# Multimeter reading double voltage [duplicate]

Using a multimeter and set it on 200V DC - that's the lowest on this meter.

Tested a 1.5V and it reads 2.8

Tested a 3V and it reads 6.

Just replaced the battery.

The meter is ETEKCITY.

Any suggestions?

• Buy a different meter? Is 200VDC really the smallest range? Can you post a picture? Commented Sep 14, 2020 at 15:04
• Well I'm measuring a 3V CR2032 battery - it says 3V on it. Yes 200V is the smallest - 200 and 500. I can see some inaccuracies but 2x - most probably something wrong with the meter. Time to buy another cheap one. Commented Sep 14, 2020 at 15:19
• And if you measured 0 volts it might read 1.3 volts - that's an absolute error of infinity or, relative to full-scale, an error of 0.65%. It's a numbers game. Commented Sep 14, 2020 at 15:24
• Replaced the battery. With a new one? Cheap multimeters read high when the battery is too low. Commented Sep 14, 2020 at 15:50
• Now we know you were measuring a DC voltage, using the AC voltage range of the DMM, then this existing question provides a good answer to explain that behavior: "Measuring AC voltage from DC battery". Voting to close this question as a duplicate of that one. Commented Sep 14, 2020 at 20:52

Figure 1. A comparison with an analogue meter. 1.5 volt will barely move the pointer and any reading will have little precision.

A 200 V meter is not a suitable instrument for measuring a 1.5 V cell. The resolution isn't available at the accuracy you require. Digital meters have specifications for error typically as a percentage of full scale ± a couple of digits of the display. That's what you're seeing.

I've never seen a "multimeter" that had a minimum V DC range of 200 V. For low voltage measurement you'll need a more versatile meter.

I had the multimeter on AC voltage - duh!

I posted this also for other newbies running into the same issue.

I've added the correct symbols to look for in the image below

Now why in AC it reads double of what it should be in DC - there should be an interesting reason.

Thanks guys.

• Just gave this a try and can confirm a somewhat similar result. Likely it's a side effect of the method used to estimate RMS voltage when measuring an AC source, in the unexpected case where there's no sinusoidal variation.
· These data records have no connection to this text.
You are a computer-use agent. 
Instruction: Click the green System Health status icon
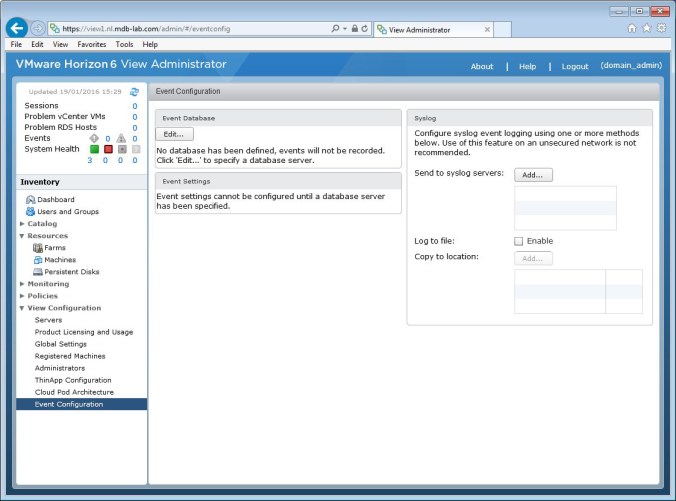coord(94,149)
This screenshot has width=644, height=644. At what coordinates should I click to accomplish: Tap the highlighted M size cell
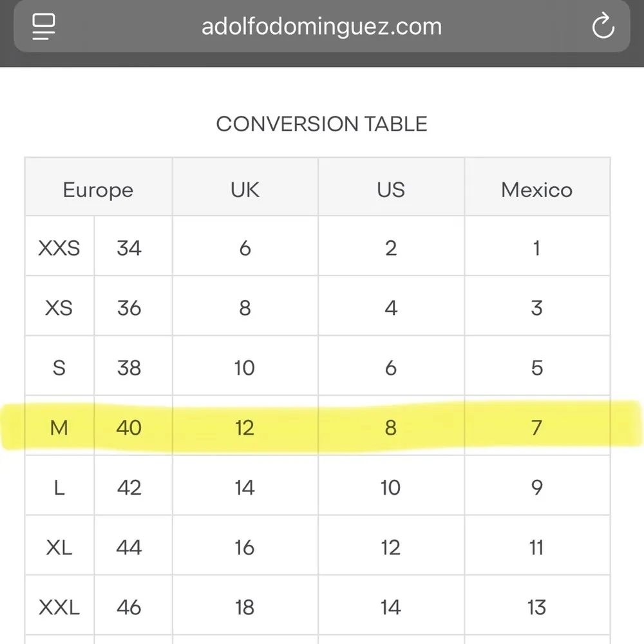point(59,428)
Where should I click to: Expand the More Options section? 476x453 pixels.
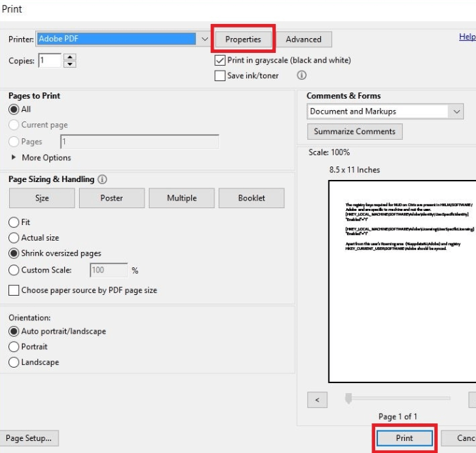click(13, 158)
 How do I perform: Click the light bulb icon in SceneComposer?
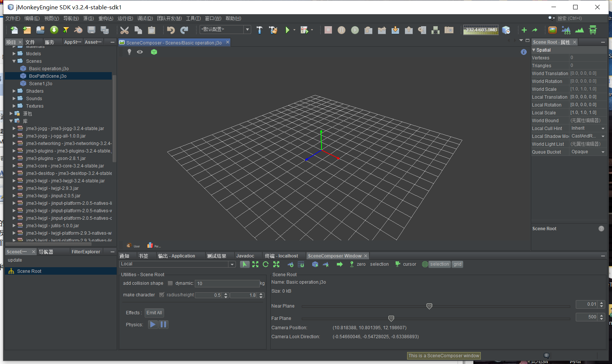coord(129,52)
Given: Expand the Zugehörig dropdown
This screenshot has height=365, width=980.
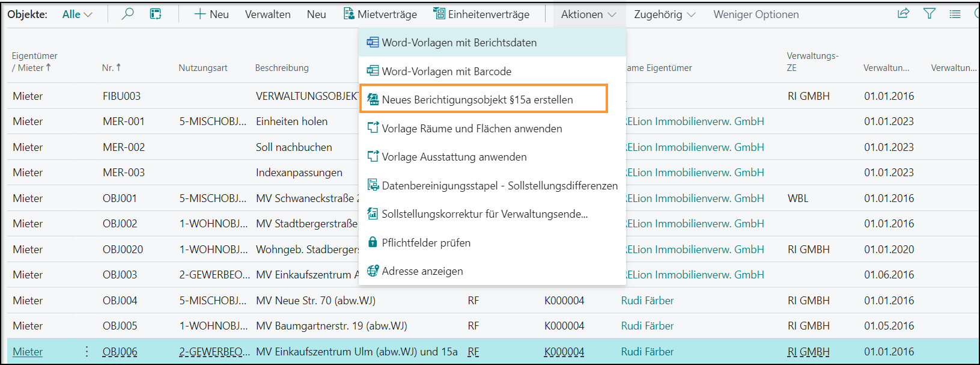Looking at the screenshot, I should 664,14.
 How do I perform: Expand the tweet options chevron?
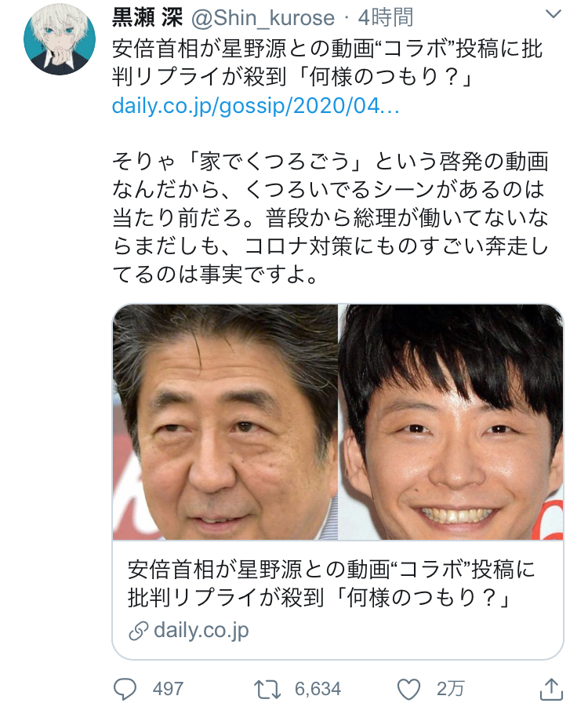click(x=553, y=15)
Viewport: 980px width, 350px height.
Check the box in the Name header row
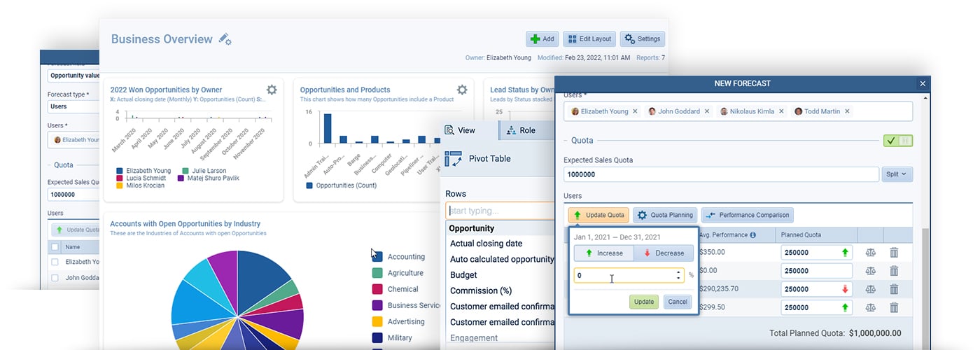click(x=55, y=246)
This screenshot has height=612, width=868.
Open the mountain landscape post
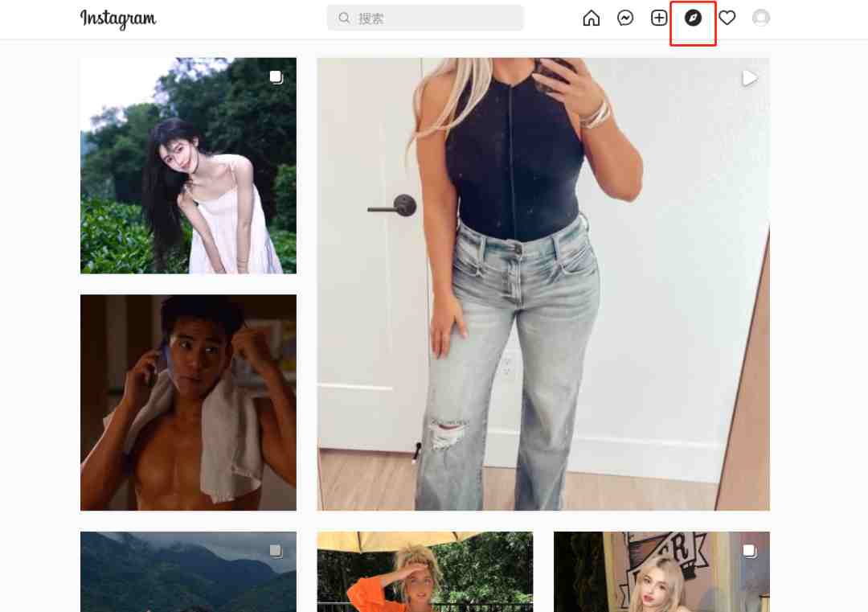pos(188,572)
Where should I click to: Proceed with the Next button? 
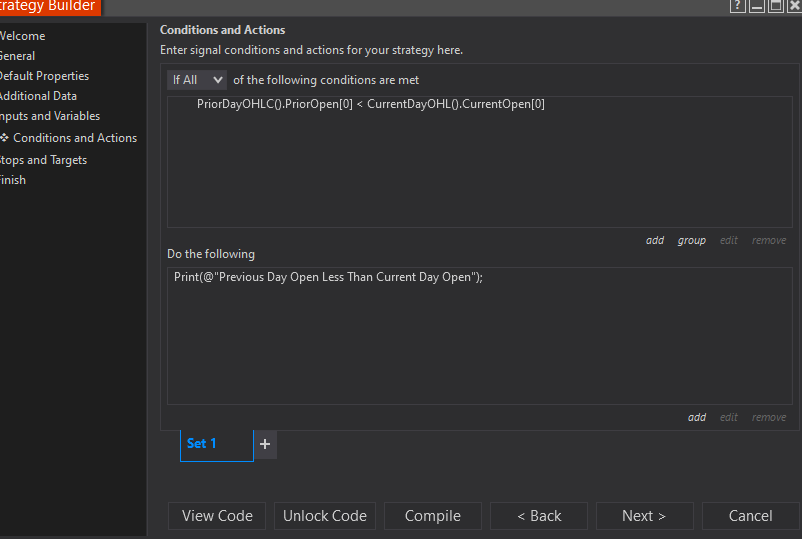pyautogui.click(x=644, y=516)
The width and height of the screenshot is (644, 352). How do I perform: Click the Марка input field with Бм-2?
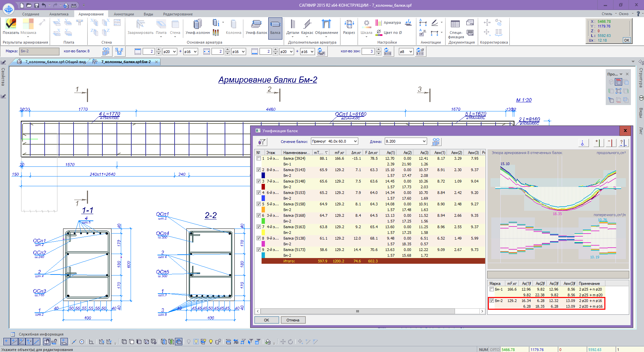point(39,51)
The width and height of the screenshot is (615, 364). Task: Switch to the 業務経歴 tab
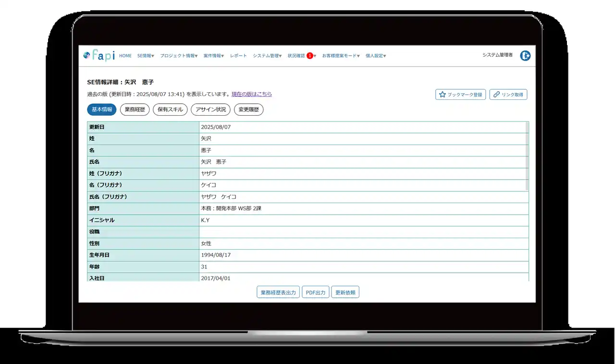135,109
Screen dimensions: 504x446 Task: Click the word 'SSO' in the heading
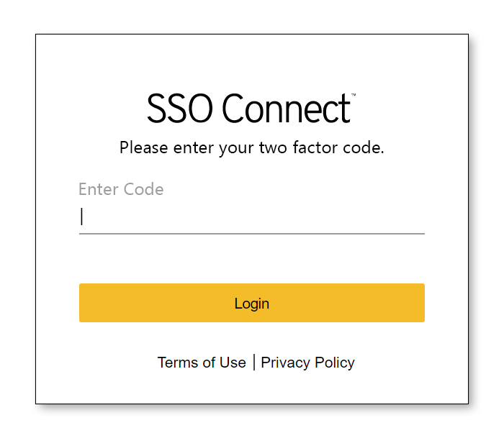[x=180, y=108]
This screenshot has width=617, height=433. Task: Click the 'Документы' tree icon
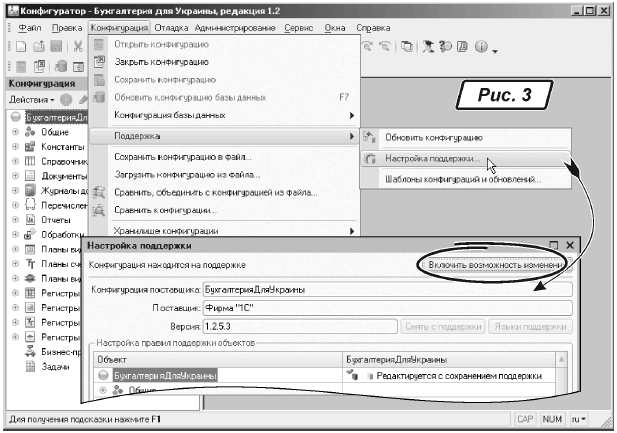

Also interesting is that I get no reading with the leads reversed! If someone wanted to have some fun, they could try pulsing a DC source at various rates, or researching how common meters actually do the measurement and math. Commented Sep 14, 2020 at 19:25
• dashman - Hi, Regarding: "Now why in AC it reads double of what it should be in DC" You can't ask questions in an answer. However I have linked some previous questions above, where some answers to those (especially this one) explain why you can see approximately 2x the DC voltage, on some DMMs, when measuring a DC voltage using the AC voltage ranges. Commented Sep 14, 2020 at 20:51
• @SamGibson - if that "i can't answer within a question" was serious. My "answer" was really I was a boob and had it in the wrong setting. Everyone can stand down. Re the question within the answer - I was just curious and thanks for the link. Commented Sep 14, 2020 at 22:19
• I don't see this as asking a question so much as explaining what happened and admitting that the precise reason why this mistake gives this reading is unknown. This is a valid answer as it resolves the asker's issue, but yes, closing the question as a duplicate of another where it has been previously observed and where there may be more explanation is appropriate. Commented Sep 14, 2020 at 23:07

if the minimum voltage range is 200V, the precision is a bit lower in your test range. the catalog should mention the resolution in every range. and there are a few calibration pots on the multimeter board if you open it up, and if the manufacturer deisignates them to find out which one controls which parameter.

I searched up etekcity and it seems they make a few applicanes and ordinary things, but not precision things.